Фролов идет мне на выручку:
— Федор Фомич, Николай хорошо себя показал в бою. И изменников нашел. Правда, протоколы не по форме, но по сути очень справедливые.
Федор Фомич смягчается:
— Говорили, что не может он убить человека, так это, выходит, правда. Ну ладно, рассказывай, как все было.
Я рассказал.
— Да-а, — протянул Дубровский. Я вынул и показал патроны.
— А ну, Афонька, — сказал Федор Фомич, — заряди в свою винтовку.
Афонька зарядил и вышел на улицу. Ударил выстрел. Я опять сказал:
— Вот, судьба.
Прошло время. Весной опять ехала бригада по этой дороге, и к Дубровскому пришел Иван просить назад расписку матери. К тому времени Иван уже стал работать на нас, но связанная распиской мать не смела молиться за него Богородице, в которую так уверовала после спасения сына. Да и как было не уверовать? Его повели на расстрел, она молится — и трижды судьба отводит от него смерть. Вот и просила она освободить ее от обещания.
В ноябре сорок второго года пришел полицейский из Ушачей в Антуново и сказал, что хочет быть партизаном. Но в штабе считали, что это изменник, которому дано задание пробраться к нам в лагерь. Однажды мы шли втроем, с этим человеком и Маркевичем, из Путилковичей в Антуново, и Сергей сказал мне: «Дубровский приказал расстрелять его, и ты должен это сделать. Я пойду рядом с ним, а ты выстрелишь». Я выстрелил, он упал. В это время обоз с крестьянами показался, они везли нам продовольствие в Антуново. Все это произвело на меня очень тяжелое впечатление.

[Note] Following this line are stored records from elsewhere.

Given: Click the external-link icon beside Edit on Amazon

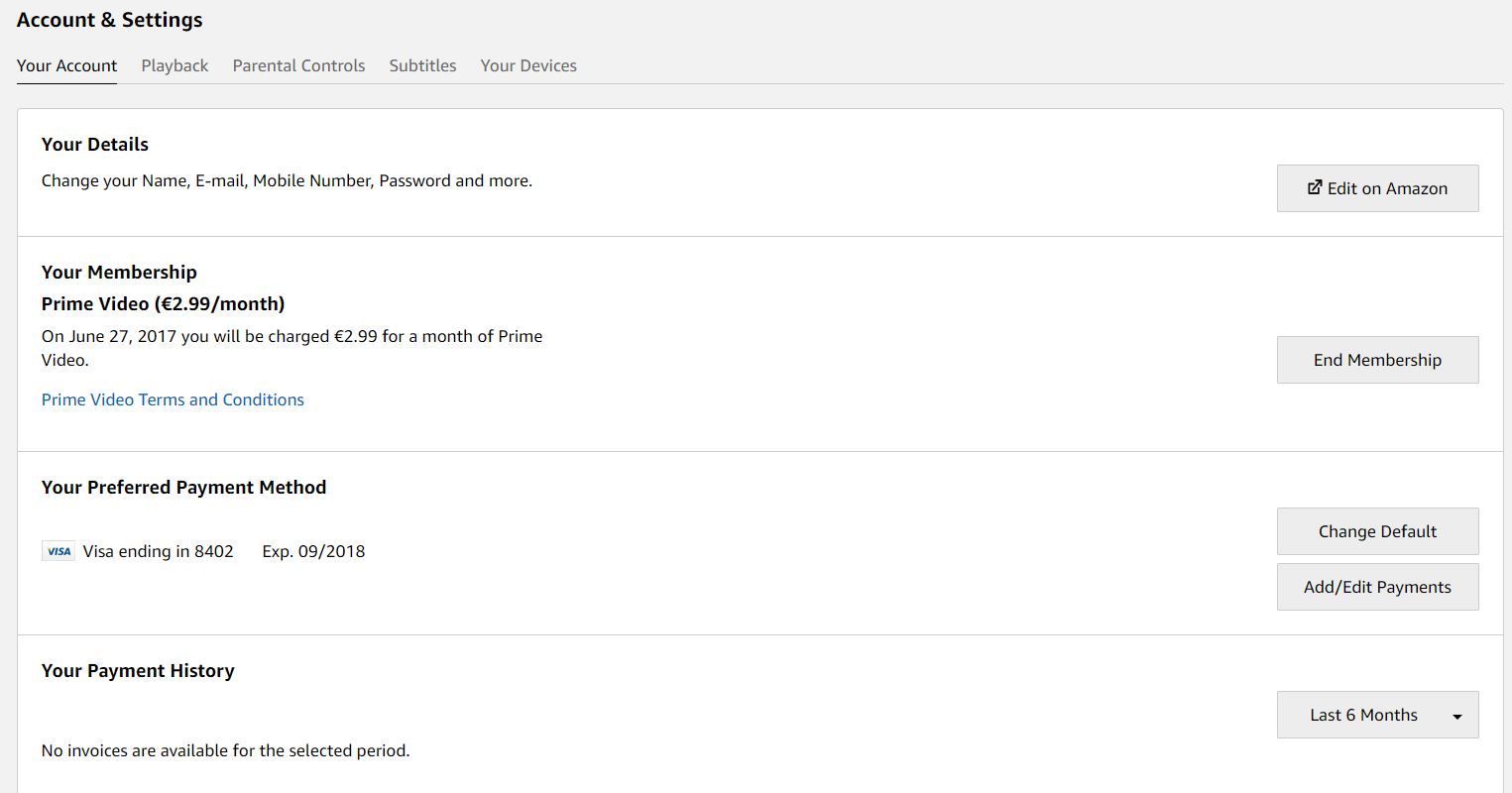Looking at the screenshot, I should pyautogui.click(x=1315, y=187).
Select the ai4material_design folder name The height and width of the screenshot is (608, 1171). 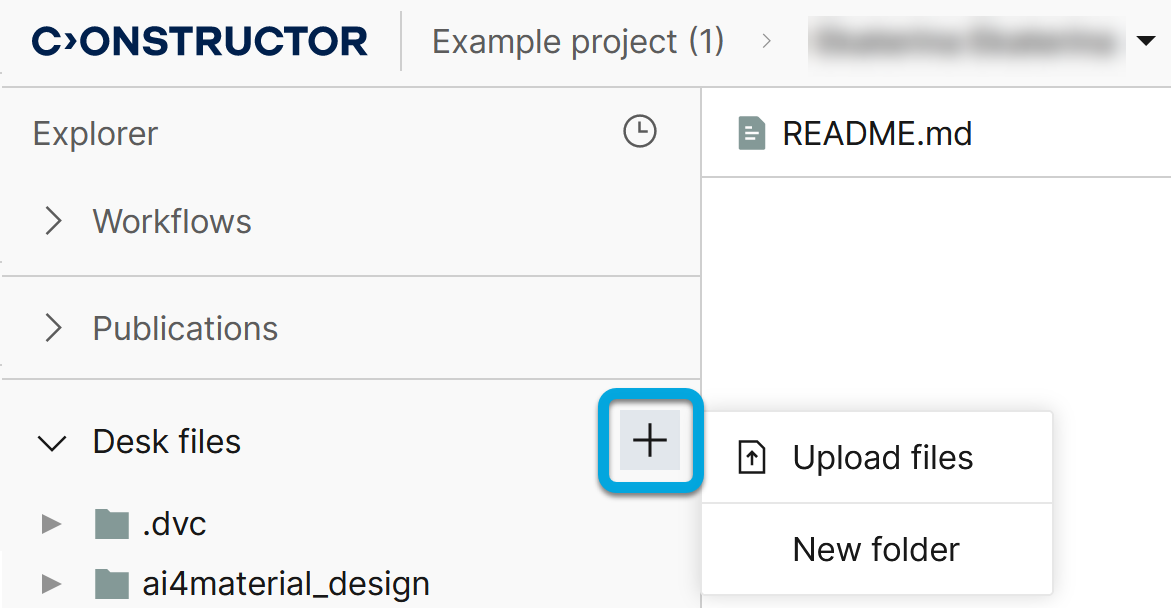[x=286, y=583]
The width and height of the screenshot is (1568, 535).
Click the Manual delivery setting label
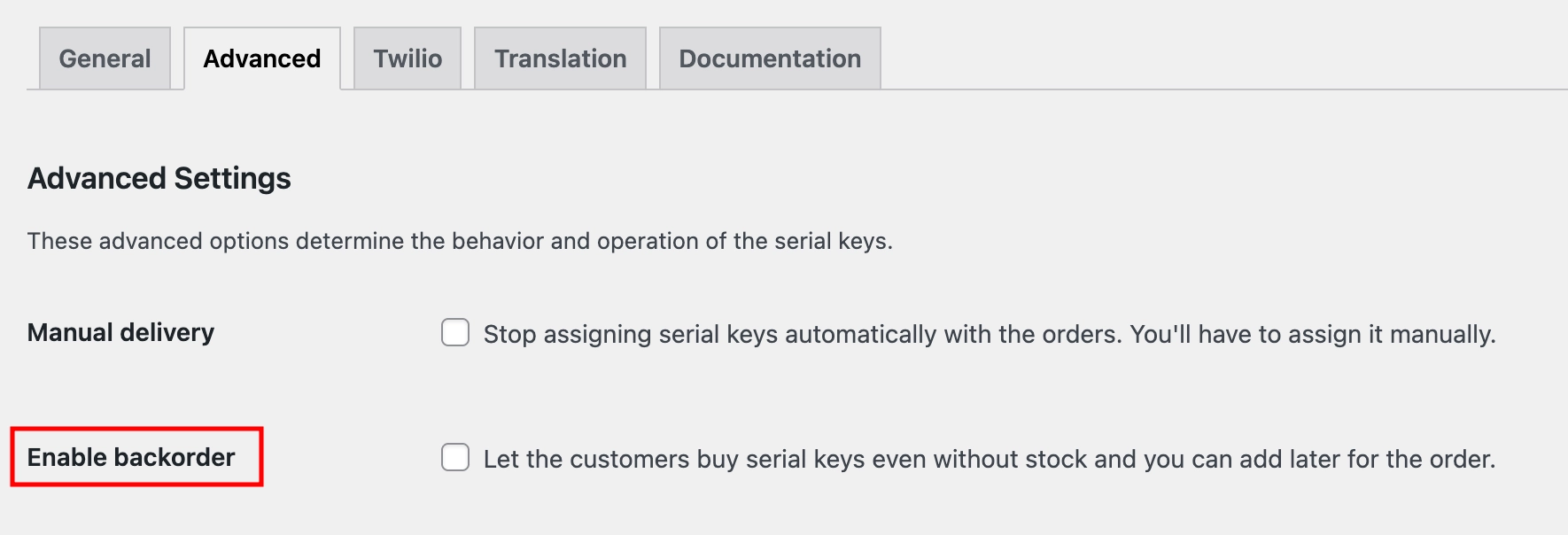tap(120, 333)
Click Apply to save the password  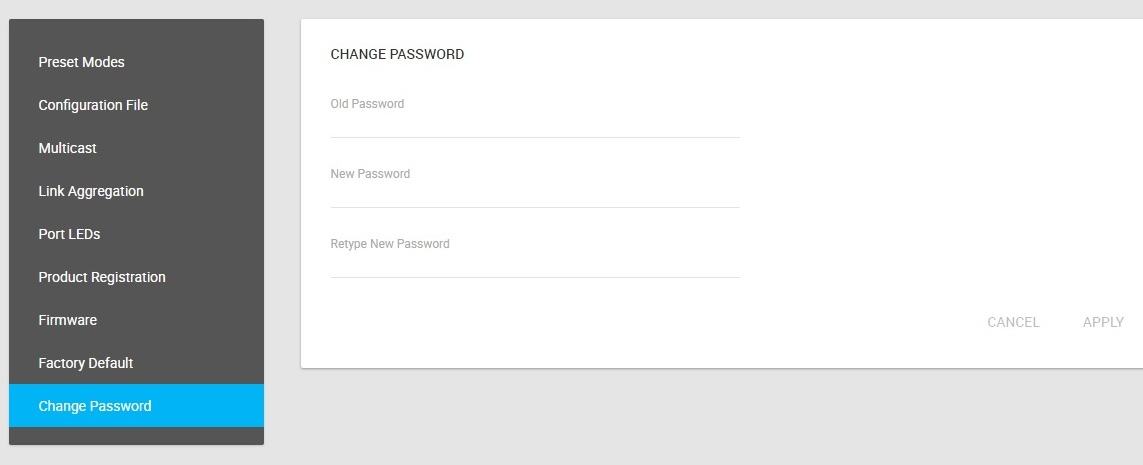[x=1103, y=322]
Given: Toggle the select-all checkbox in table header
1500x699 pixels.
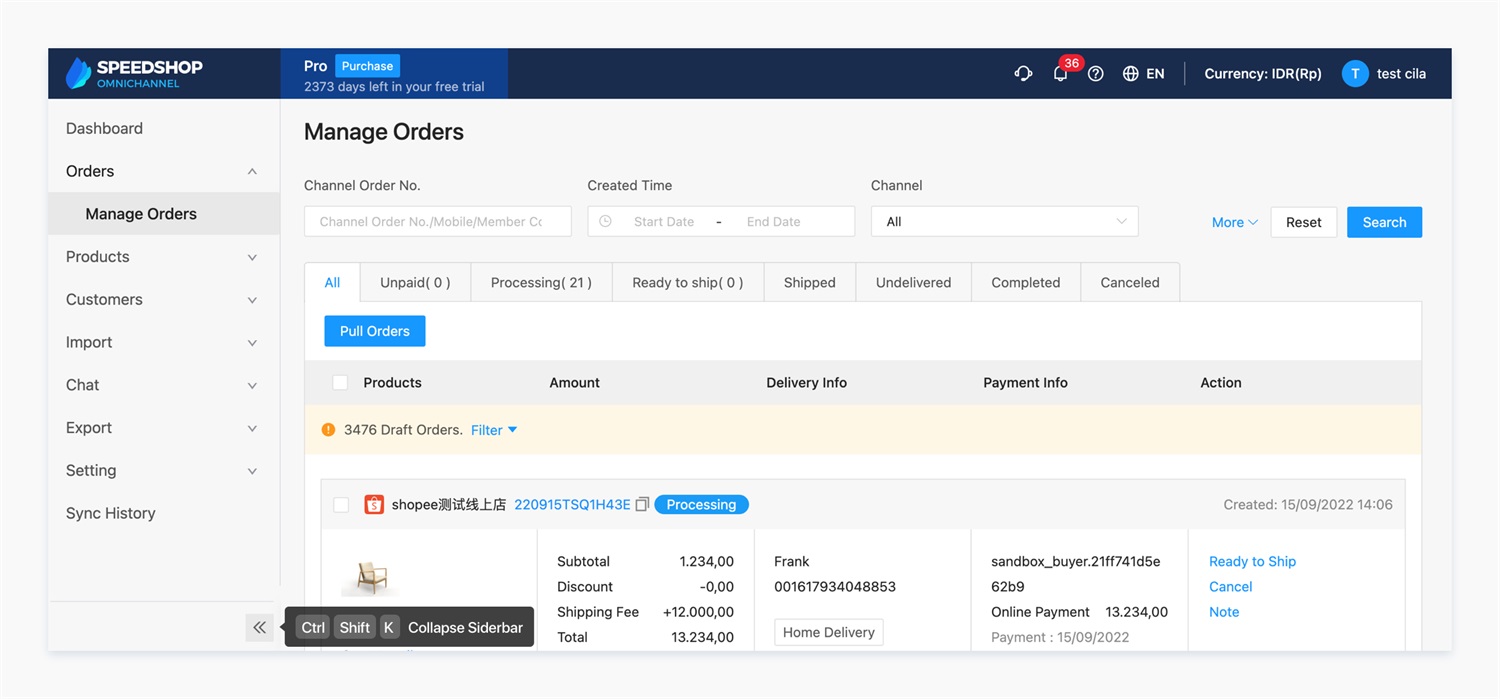Looking at the screenshot, I should (x=340, y=383).
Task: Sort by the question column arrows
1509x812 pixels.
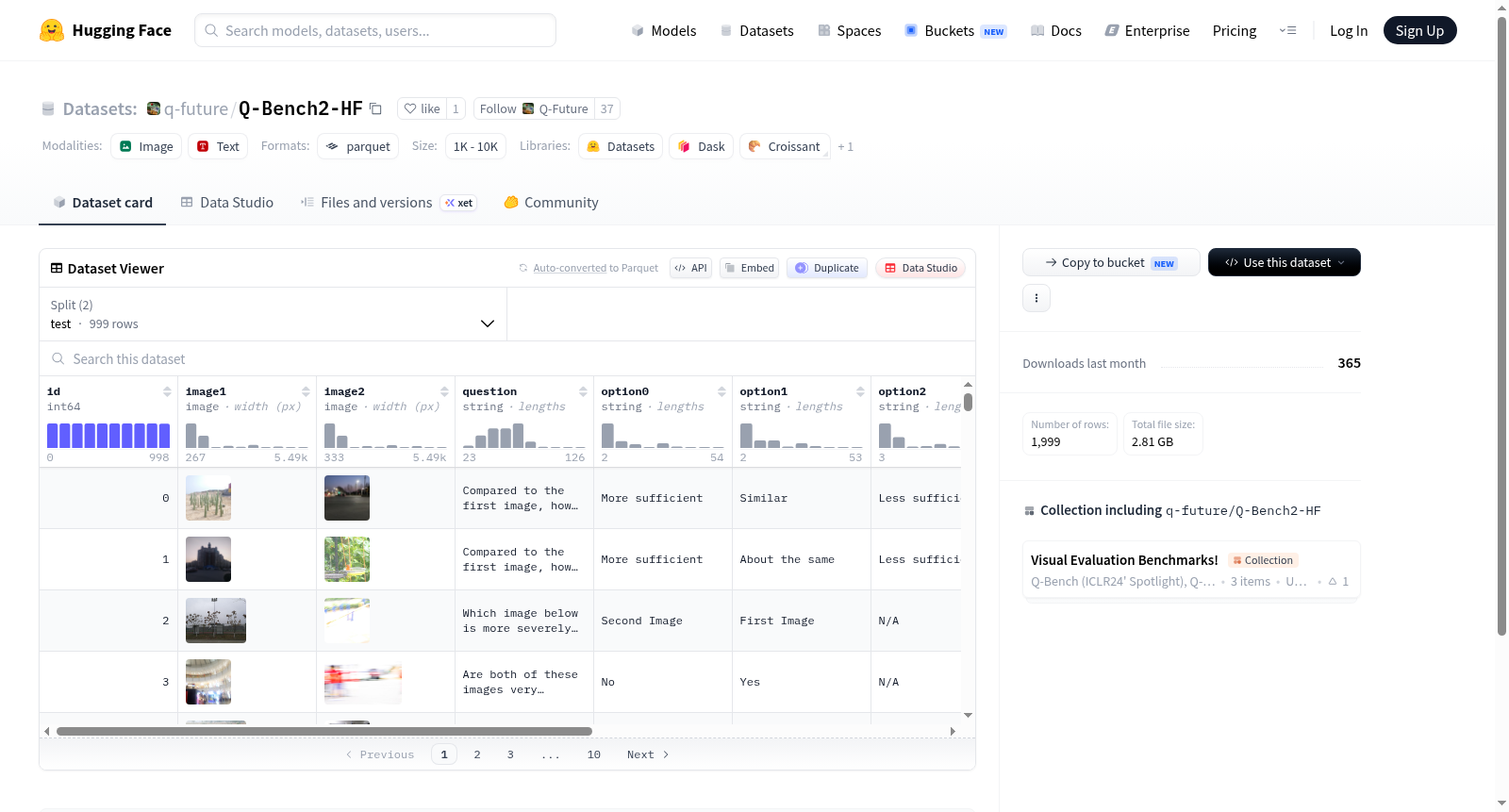Action: click(x=583, y=391)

Вскоре после случая с полицейским я получил задание расстрелять ленинградку. Но к этому времени я уже понял, что в конечном итоге за выполненный или невыполненный приказ я один несу ответственность, и спрятать свою совесть за формулу «Приказ есть приказ» — я не могу. Конечно, то, как я поступил с ленинградкой, было очень рискованным для меня и могло при каком-то скользком, неясном случае сыграть решающую роль в моей судьбе, это я понимал четко. Стоило этой женщине опять пойти в Лепель, а кому-то из деревни сообщить, и моя судьба могла так же решиться, как этого убитого полицейского. Но и переступить через судьбы и жизнь детей я не мог. Как не смог и тогда, когда у меня отказала винтовка трижды.
Да, непросто все было. Поэтому, когда рисуют партизанскую жизнь как какой-то лесной пикник, это чудовищно ошибочно. Каждый шаг был сопряжен с риском, и каждый шаг сопряжен с борьбой за то, чтобы отстоять себя и остаться с чистой совестью. Любой компромисс мог лечь тяжелейшим грехом и камнем на всю жизнь. Как ни удивительно, но тут нельзя было не думать о дальнейшей жизни; не только из страха животного за нее, но из страха, чтобы дальнейшая жизнь не была исковеркана поступком против совести, хотя жизнь утверждала, что рассчитывать на длинный срок нельзя, готовность должна быть в любую минуту встретить конец. На дальнейшую жизнь оставалось только «а вдруг», и «вдруг» это требовало чистоты и четкости в твоих поступках.